A simple framework for arriving at bounds on effective moduli in heterogeneous anisotropic poroelastic solids

TL;DR

This paper introduces a framework that derives bounds on the effective elastic moduli of heterogeneous anisotropic poroelastic materials using modified boundary conditions and the concept of representative volume elements.

Contribution

It proposes a novel approach replacing traditional boundary conditions with pressure and fluid content conditions to establish bounds on poroelastic moduli.

Findings

Derived upper and lower bounds on effective moduli.

Validated bounds are representative of the entire heterogeneous solid.

Framework applicable to anisotropic poroelastic materials.

Abstract

The concepts of representative volume element (RVE), statistical homogeneity and homogeneous boundary conditions are invoked to arrive at bounds on effective moduli for heterogeneous anisotropic poroelastic solids.

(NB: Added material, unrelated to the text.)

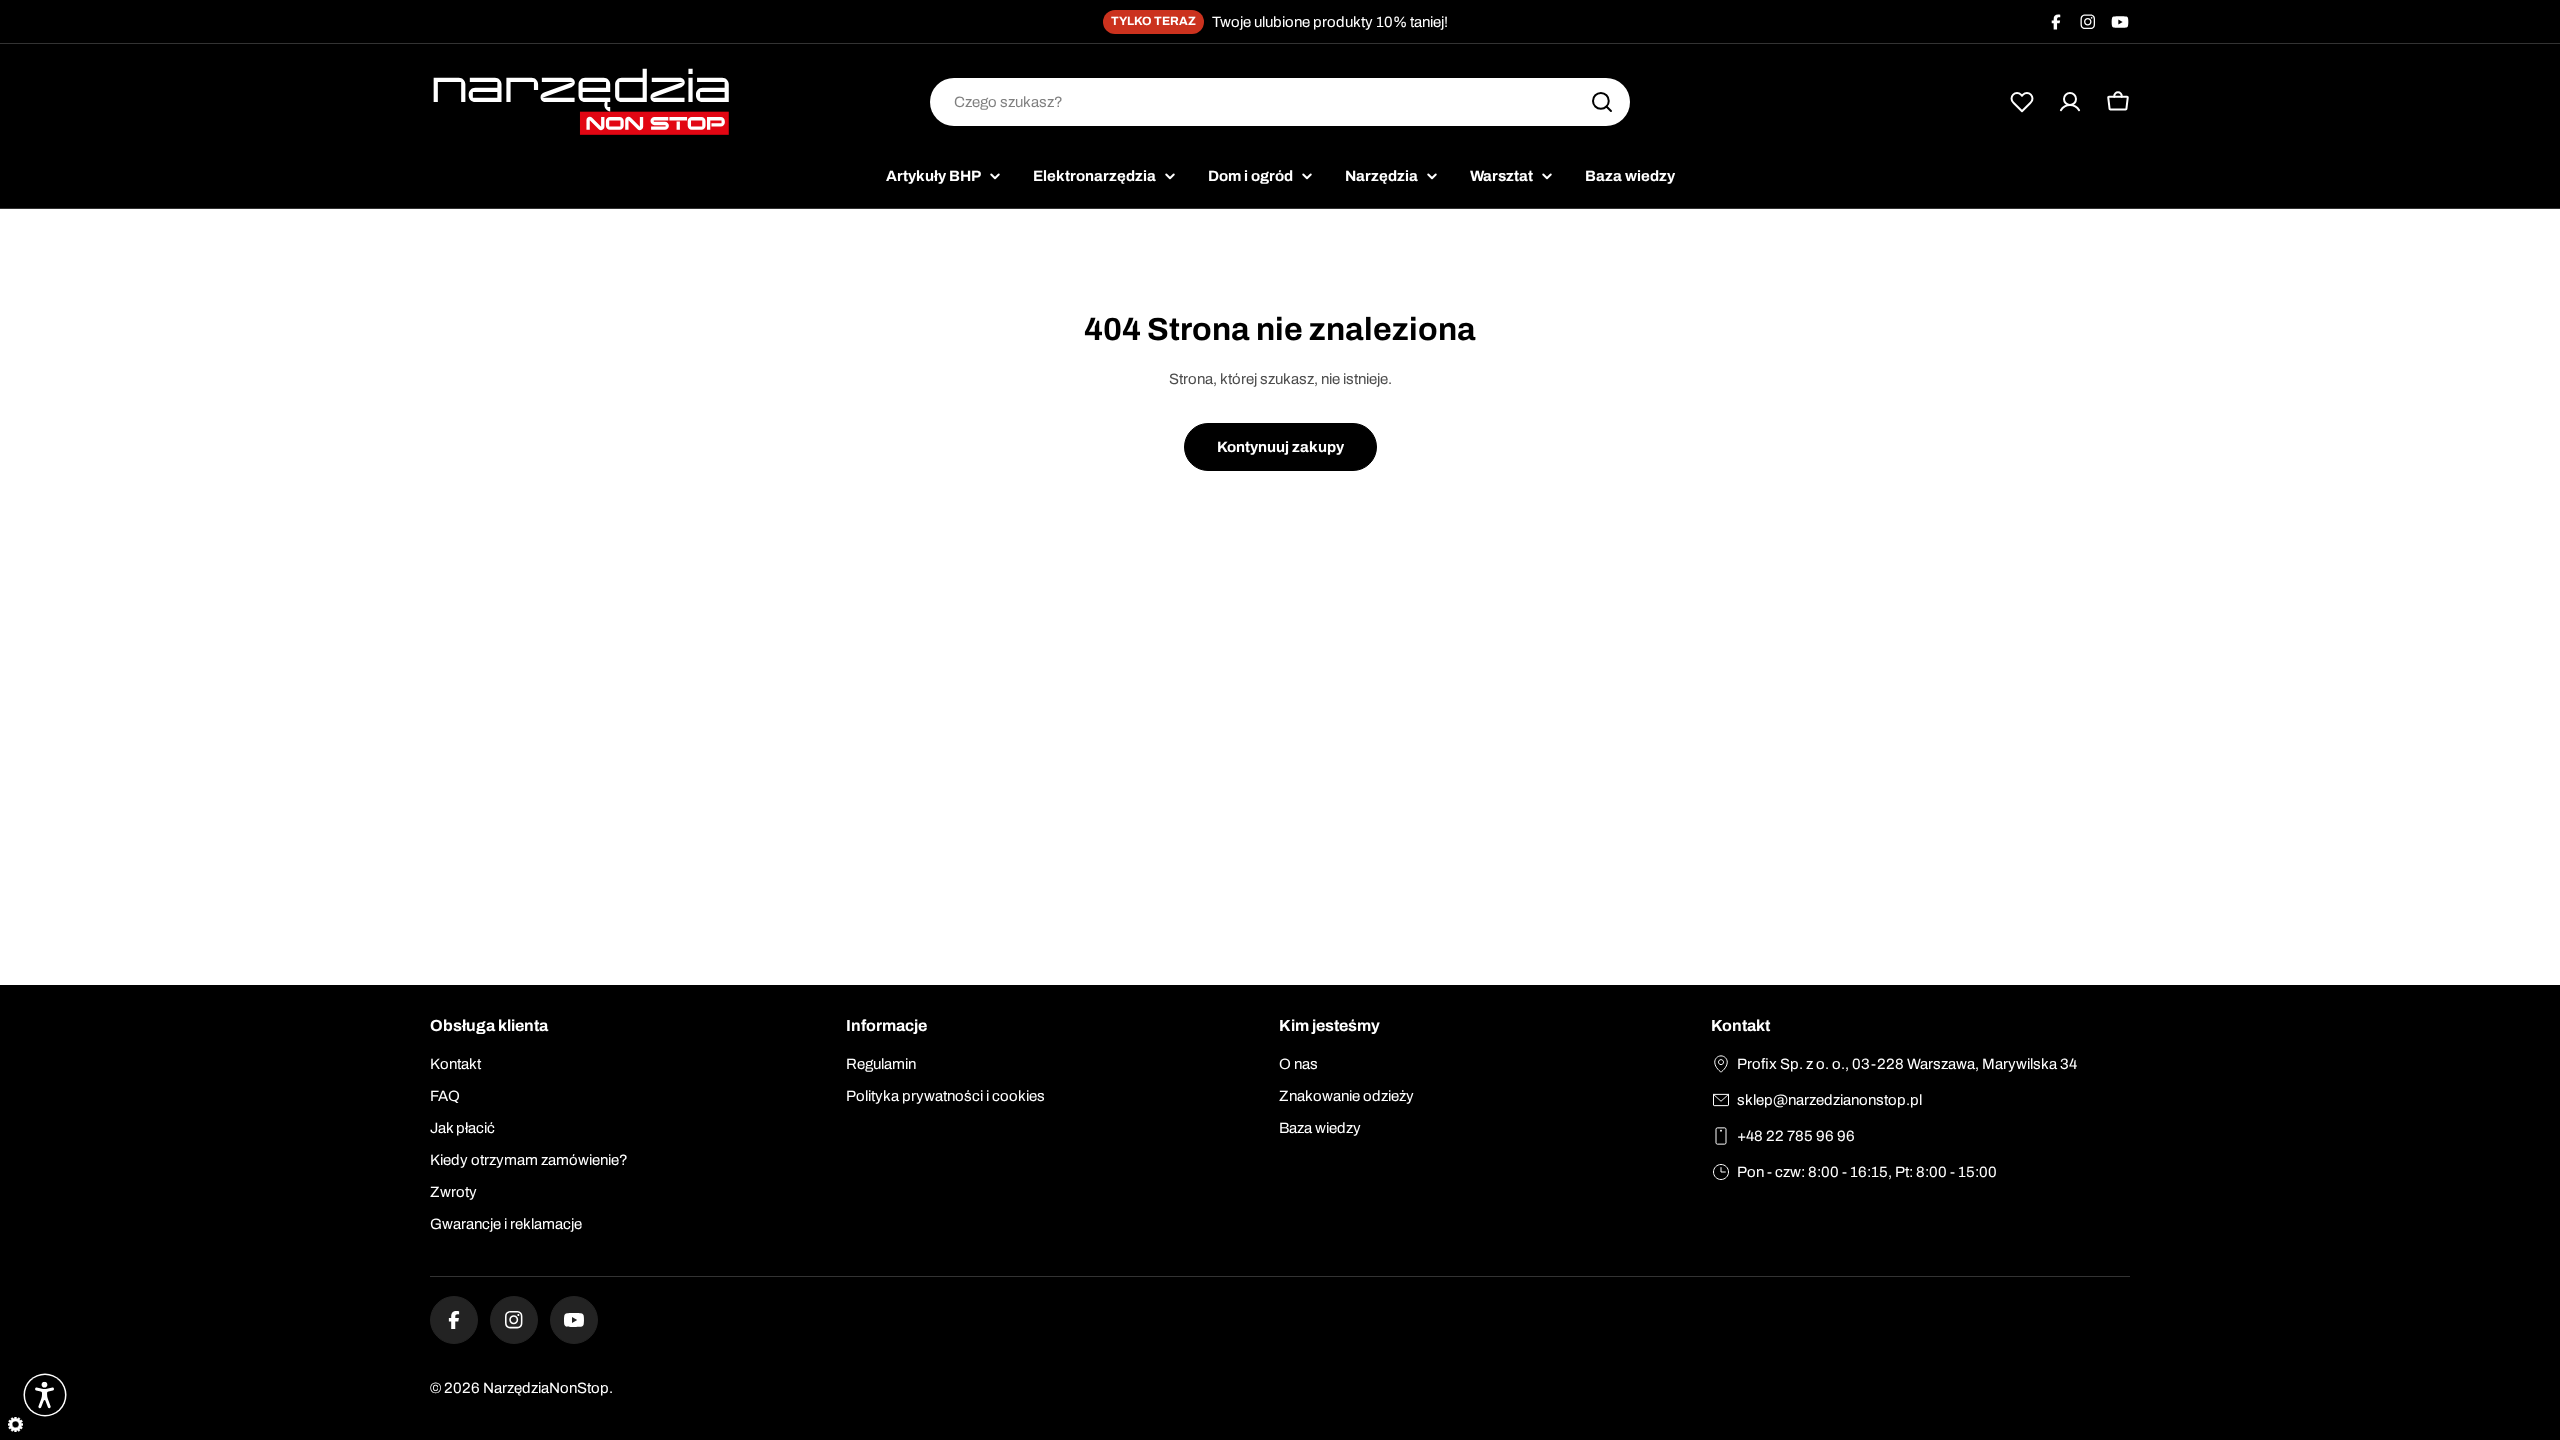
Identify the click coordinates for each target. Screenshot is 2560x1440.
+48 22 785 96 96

The homogeneous displacement boundary condition applicable to linear elasticity is replaced by a homogeneous displacement-pressure boundary condition to arrive at an upper bound within the RVE while the homogeneous traction boundary condition applicable to linear elasticity is replaced by a homogeneous traction-fluid content boundary condition to arrive at a lower bound within the RVE. Statistical homogeneity is then invoked to argue that the bounds obtained over the RVE are representative of the bounds obtained over the whole heterogeneous poroelastic solid.